▸ Exercise details: After locating the line that holds "885x447 pixels. At", copy that line and all that follow it word for word through the end of the data, with no pictures.

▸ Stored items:

###

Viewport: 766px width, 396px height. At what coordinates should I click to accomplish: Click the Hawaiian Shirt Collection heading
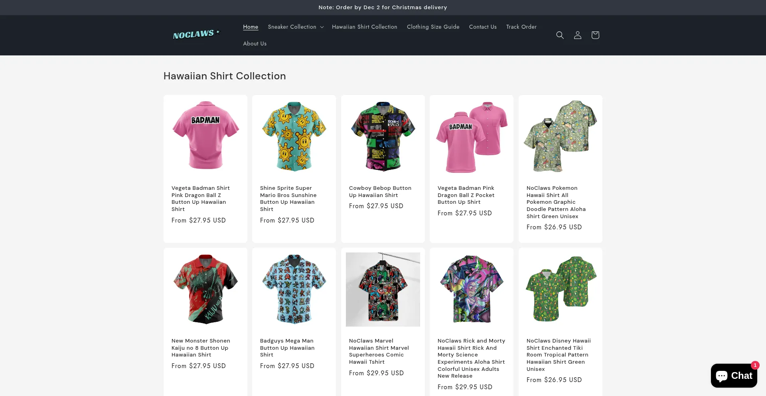[x=225, y=76]
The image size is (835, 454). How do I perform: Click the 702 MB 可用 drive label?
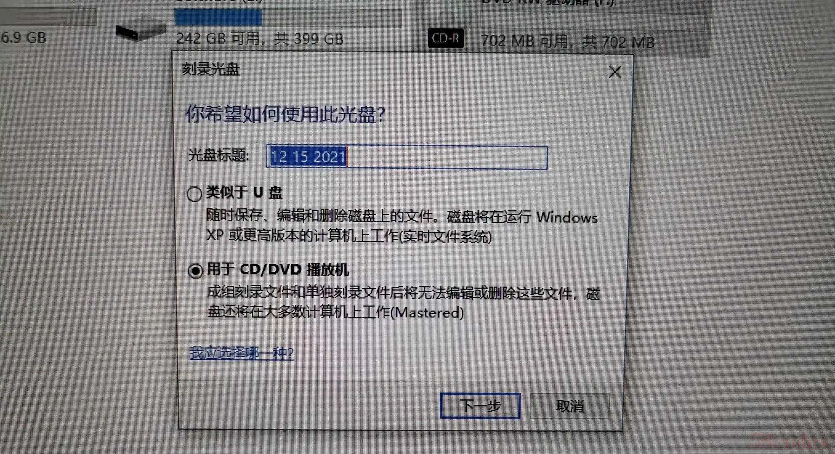coord(567,42)
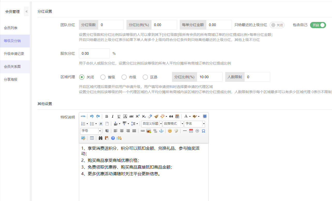The image size is (332, 201).
Task: Click the anchor icon in the editor toolbar
Action: click(161, 131)
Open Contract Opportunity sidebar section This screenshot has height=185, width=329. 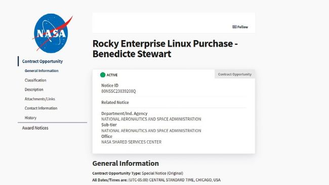[43, 61]
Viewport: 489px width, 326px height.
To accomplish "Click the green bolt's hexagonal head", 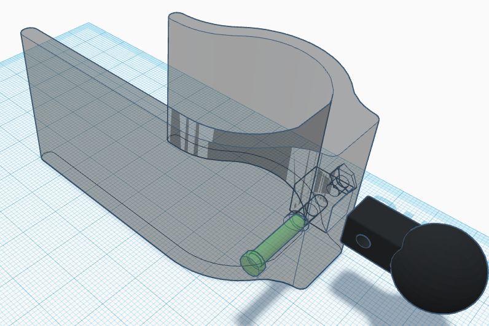I will [x=251, y=262].
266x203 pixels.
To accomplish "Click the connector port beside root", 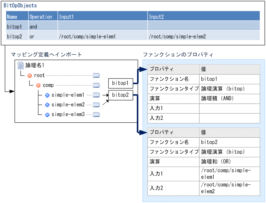I will click(x=96, y=75).
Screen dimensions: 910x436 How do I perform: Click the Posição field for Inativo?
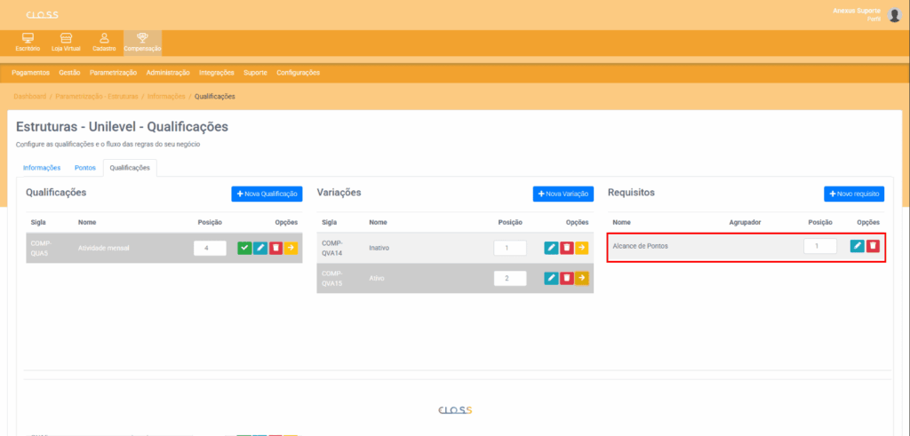tap(510, 248)
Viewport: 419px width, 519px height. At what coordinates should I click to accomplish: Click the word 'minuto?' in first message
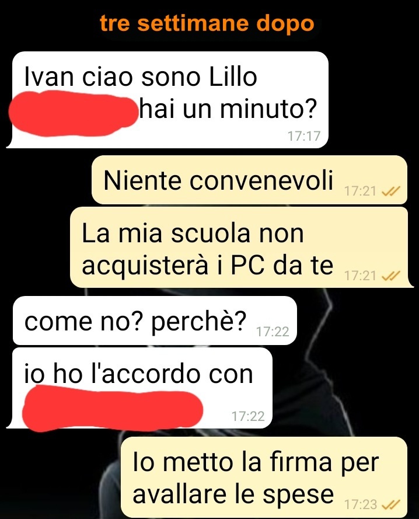tap(268, 109)
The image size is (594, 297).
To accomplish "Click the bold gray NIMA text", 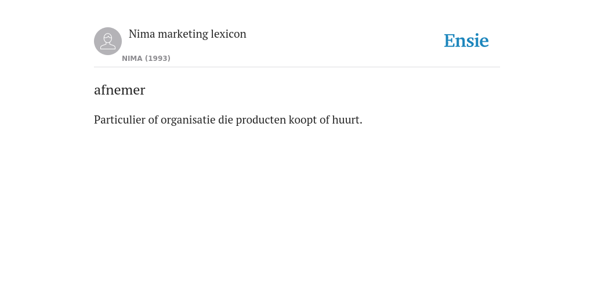I will 132,59.
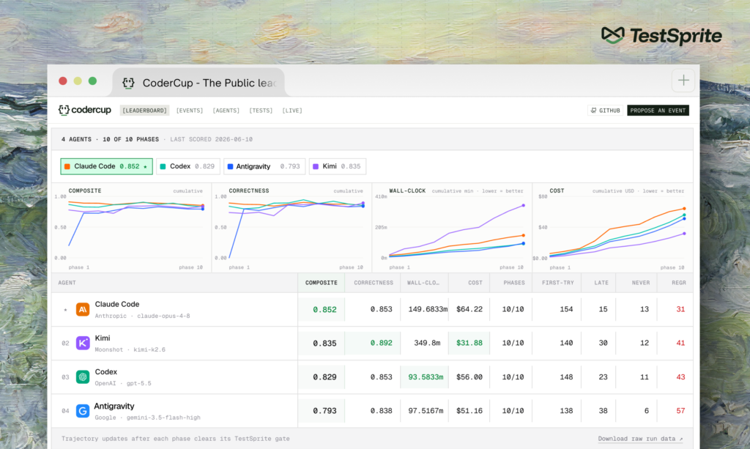Toggle the Kimi agent filter chip
Screen dimensions: 750x449
pyautogui.click(x=337, y=166)
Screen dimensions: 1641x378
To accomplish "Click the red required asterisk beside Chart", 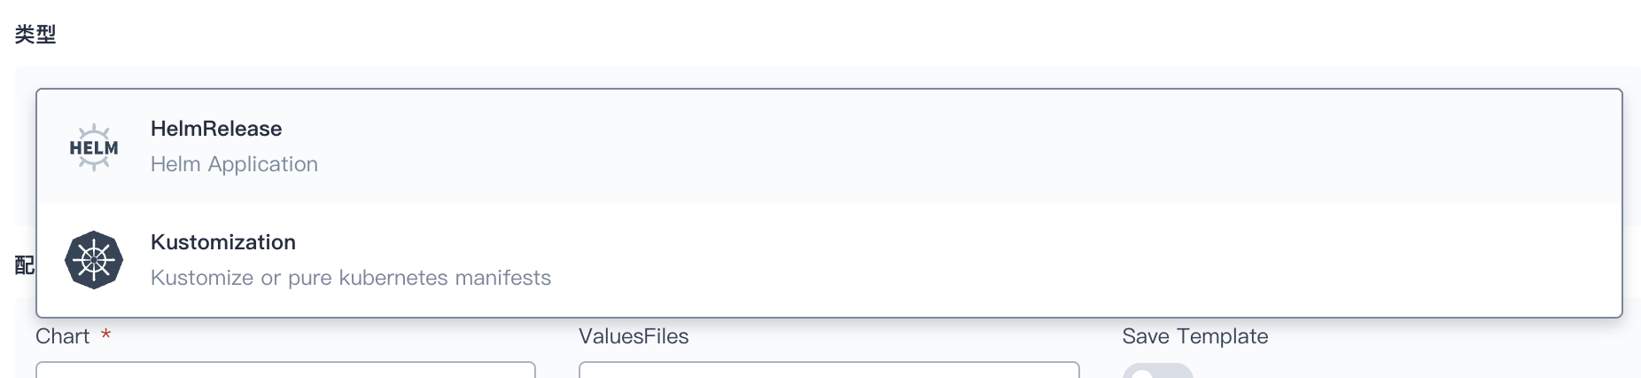I will coord(105,335).
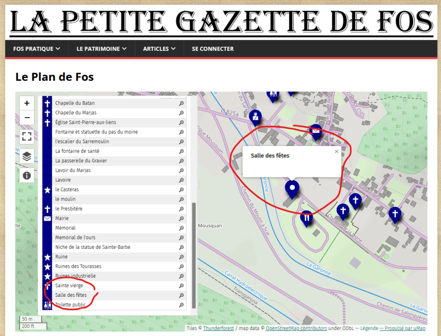The width and height of the screenshot is (441, 336).
Task: Zoom in on the map
Action: (x=27, y=104)
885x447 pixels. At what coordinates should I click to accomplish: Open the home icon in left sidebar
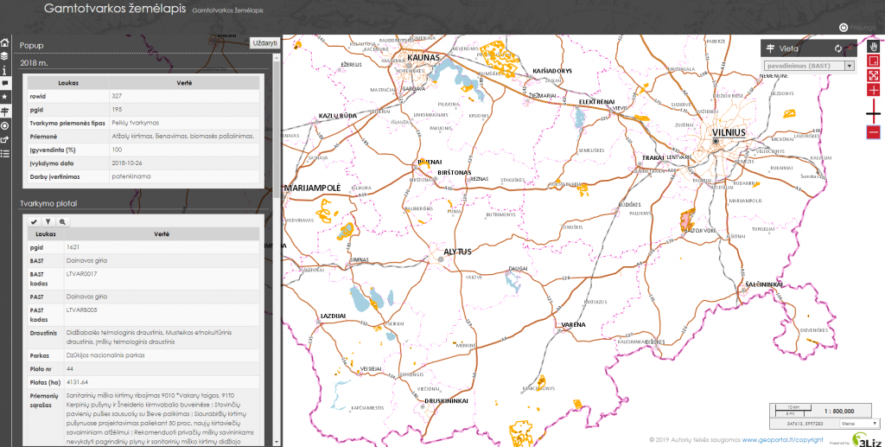pos(5,43)
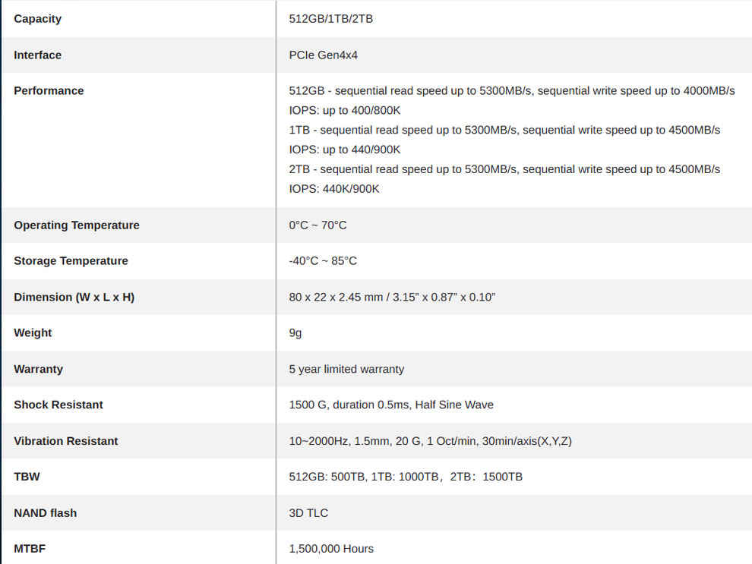Click the Interface label
Screen dimensions: 752x564
point(37,55)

###

▸ Solution:
885x447 pixels. At what coordinates should I click to accomplish: Open the home icon in left sidebar
pos(5,43)
Click the Interface label
Screen dimensions: 752x564
point(37,55)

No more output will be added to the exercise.